Note

This page was generated from an Jupyter notebook that can be accessed from github.

MESMER-M:create emulations#

Using calibrated parameters, we can emulate a large ensemble of realisations of monthly near surface temperature with MESMER-M. To calibrate MESMER-M, follow the tutorials on calibrating multiple scenarios with MESMER-M in the Tutorial section. Here, we will emulate realisation for two scenarios at once.

import pathlib

import cartopy.crs as ccrs
import filefisher
import matplotlib.pyplot as plt
import xarray as xr

import mesmer

Configuration#

# sampling parameters
NR_EMUS = 10
BUFFER = 20
# target model
model = "IPSL-CM6A-LR"

# scenarios used for training
scenarios = ["ssp126", "ssp585"]

# gridcells considered as land
THRESHOLD_LAND = 1 / 3

# reference period
REFERENCE_PERIOD = slice("1850", "1900")

# localisation radius for covariance matrix
LOCALISATION_RADII = list(range(7_500, 12_501, 500))

# path of the example data
# NOTE: this downloads the tutorial data and caches it locally if needed
cmip6_data_path = mesmer.example_data.cmip6_ng_path(relative=True)

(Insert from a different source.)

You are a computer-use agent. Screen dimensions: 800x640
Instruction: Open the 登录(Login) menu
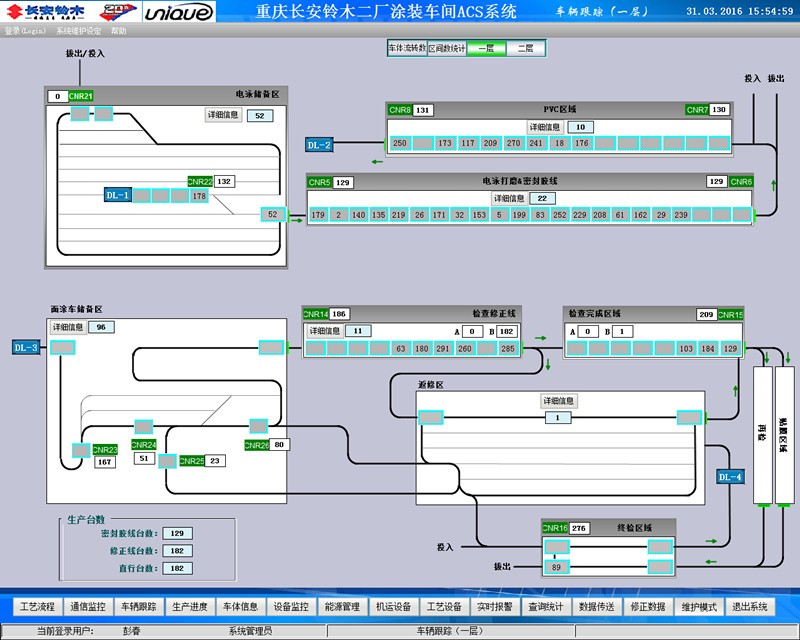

# mesmer-m downscales annual temperature to
# monthly resolution

# variable, shared for input and output
variable = "tas"

# spatial resolution, shared for input and output
spatial_resolution = "g025"

# targeted temporal resolution
temporal_resolution_target = "mon"

# temporal resolution of the forcing data
temporal_resolution_forcing = "ann"

Load Input#

We load annual mean temperatures using the library filefisher

CMIP_FILEFINDER = filefisher.FileFinder(
    path_pattern=cmip6_data_path / "{variable}/{time_res}/{resolution}",
    file_pattern="{variable}_{time_res}_{model}_{scenario}_{member}_{resolution}.nc",
)

We search for the initial (annaul) data for ssp126 and ssp585 as well as the corresponding historical data:

fc_scens_y = CMIP_FILEFINDER.find_files(
    variable=variable,
    scenario=scenarios,
    model=model,
    resolution=spatial_resolution,
    time_res=temporal_resolution_forcing,
    member="r1i1p1f1",
)

# get the historical members that
# are also in the future scenarios,
# but only once
unique_scen_members_y = fc_scens_y.df.member.unique()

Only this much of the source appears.